Mirada is understanding position relatively well, has nice, flashy heel work, and enjoys herself, however, I'm having a couple of issues that I've not been able to fix.

#1 is turns...left, right, and about. She swings wide on about turns, and all the luring in the world is not helping her to get it right. I cannot keep her in at my side. Conversely, on right turns while she does not go wide, she does lag, and again luring is not helping, nor does calling her up and rewarding for correctness. On left turns, I cannot get her off of me. It's really obnoxious, as I'd like my space. She's gotten stepped on more than once already, and still is in my way (I am not stepping on her on purpose).

#2 problem is touching me during her finish. On her left finish (I have not yet started the right finish, but anticipate the same issue) she will get into position, and then LEAN on me. I also do not like this, not only because it costs points, but because it's uncomfortable, puts me off balance, and intrudes on my own personal space. Stepping away does no good because it doesn't actually MEAN anything, and shoving doesn't work because of the opposition reflex.

All in all, I'm pleased with the progress, and think we'll be able to get our RN this year, but I'd really like to get a couple of these issues taken care of so we're more prepared for the CD next year.
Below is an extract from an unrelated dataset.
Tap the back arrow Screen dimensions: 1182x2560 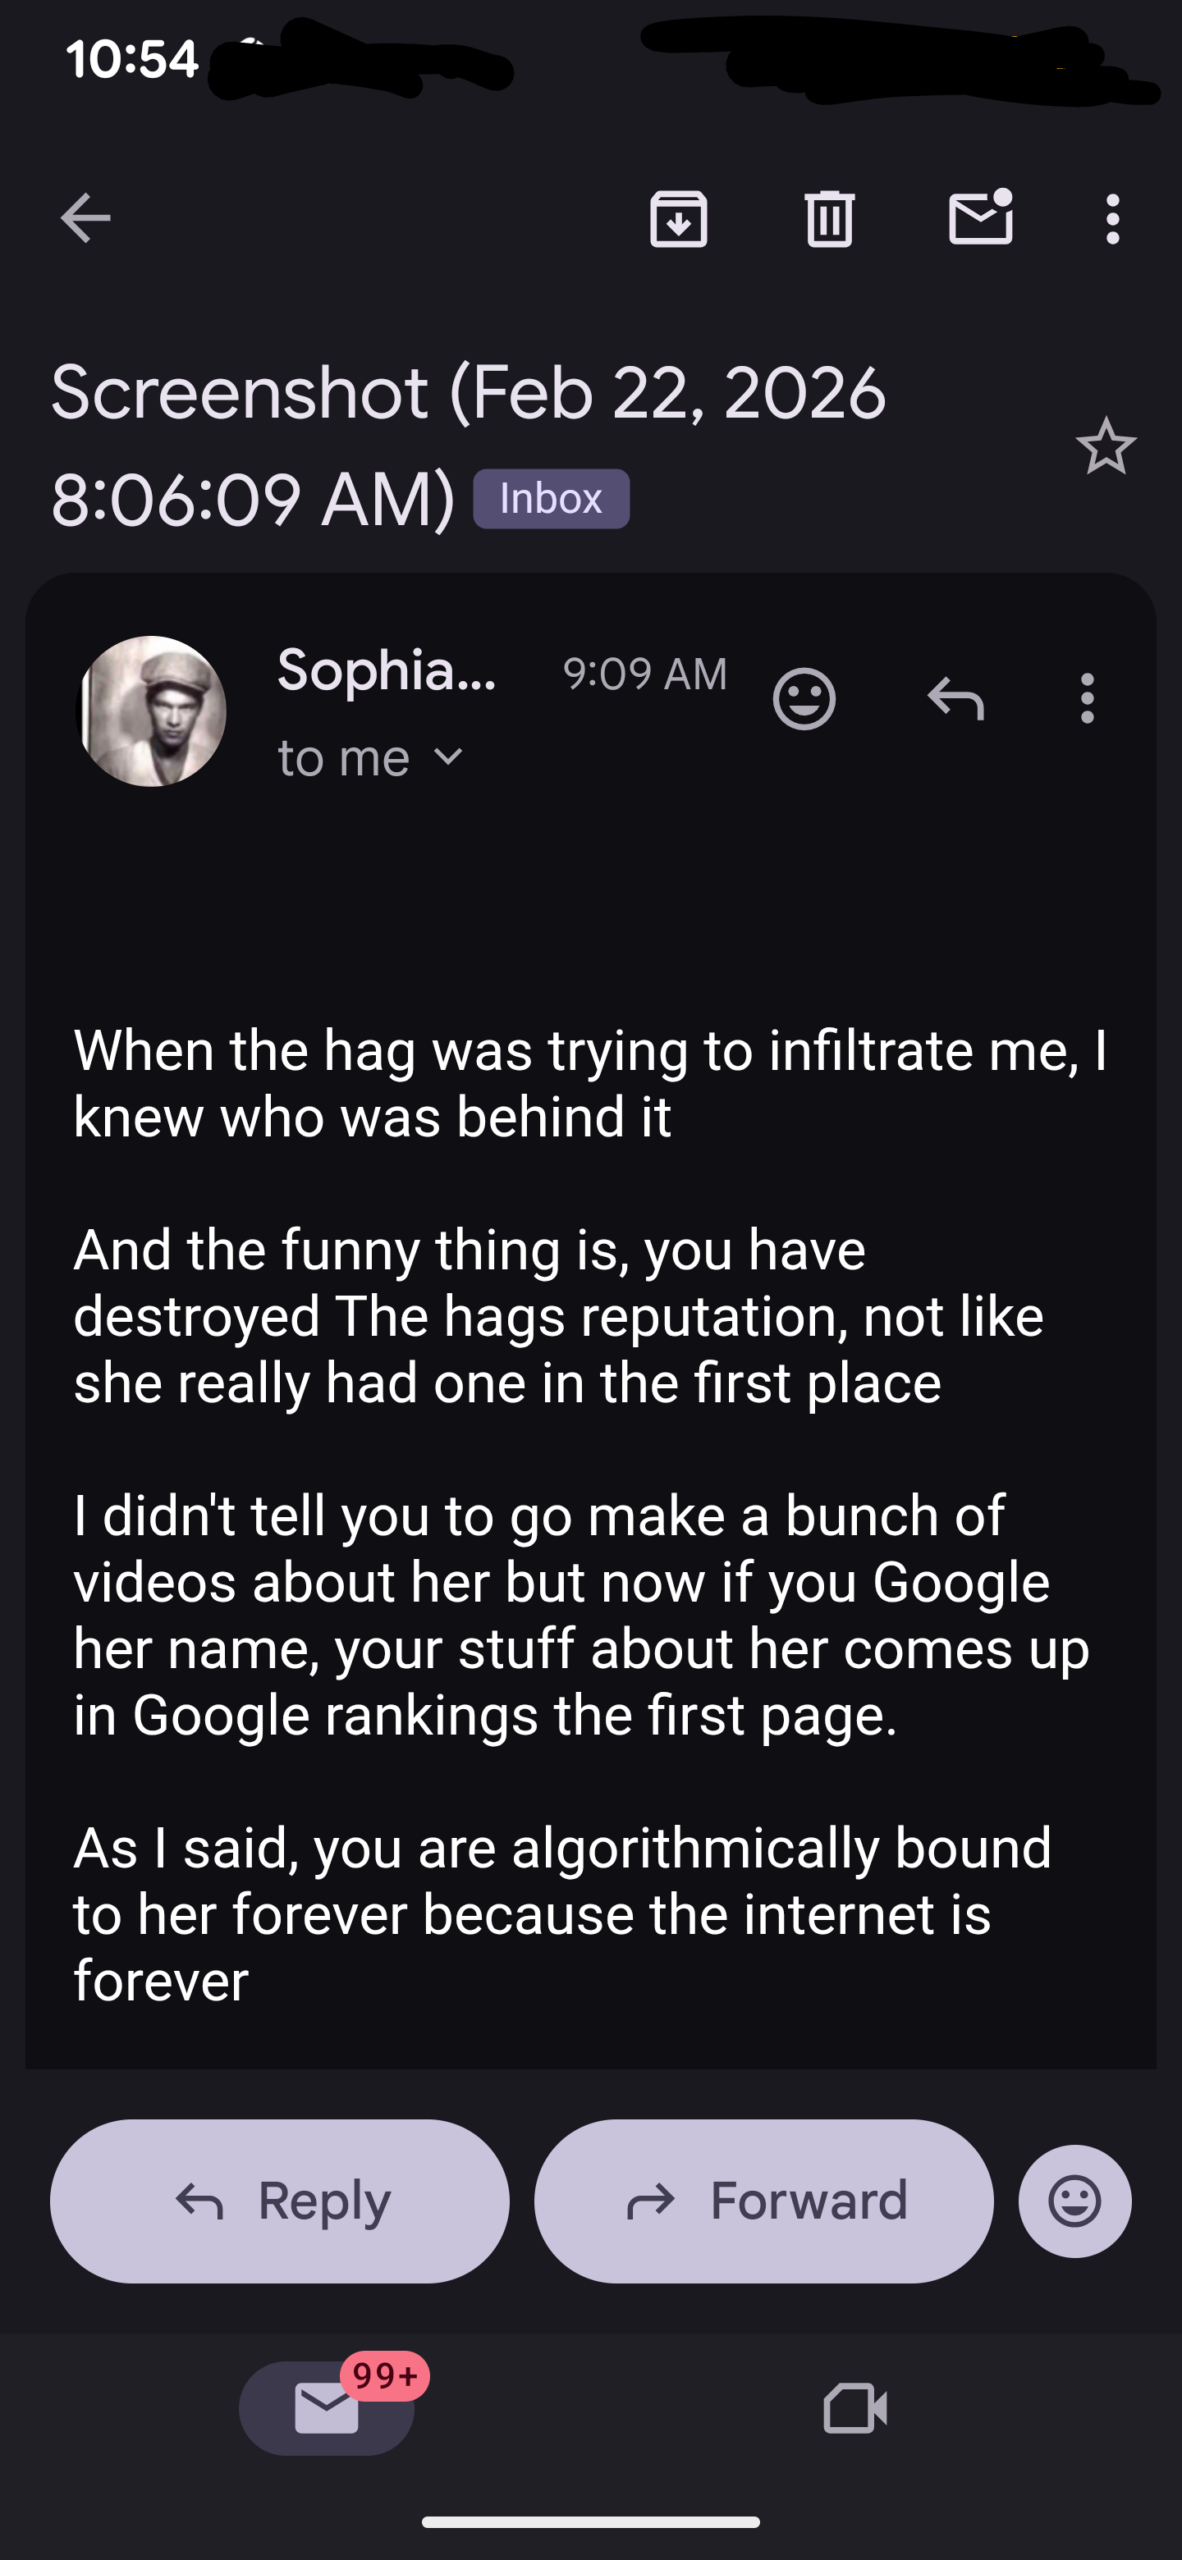(86, 218)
On a super positive note, her retrieves are going extremely well. At this point I am trying to get her to understand position in front, so we've removed the dumbbell from the equation and are only working short recalls right now,


----------



## LazyGRanch713 (Jul 22, 2009)

Well, I have to say that now that the weather is getting a bit nicer, I've started working on heeling with Mirada more (the thing I hate to teach most), and we've made progress. Off leash we really haven't had issues, but onleash she would slink around like I had been beating her. Don't know why, only know that as of today, she's not doing it.

*It's because you stopped beating her *

Mirada is understanding position relatively well, has nice, flashy heel work, and enjoys herself, however, I'm having a couple of issues that I've not been able to fix.
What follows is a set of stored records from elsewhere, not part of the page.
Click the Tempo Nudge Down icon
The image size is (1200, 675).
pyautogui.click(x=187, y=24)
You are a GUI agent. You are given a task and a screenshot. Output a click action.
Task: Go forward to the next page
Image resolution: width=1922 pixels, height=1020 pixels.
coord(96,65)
#1 is turns...left, right, and about. She swings wide on about turns, and all the luring in the world is not helping her to get it right. I cannot keep her in at my side. Conversely, on right turns while she does not go wide, she does lag, and again luring is not helping, nor does calling her up and rewarding for correctness. On left turns, I cannot get her off of me. It's really obnoxious, as I'd like my space. She's gotten stepped on more than once already, and still is in my way (I am not stepping on her on purpose).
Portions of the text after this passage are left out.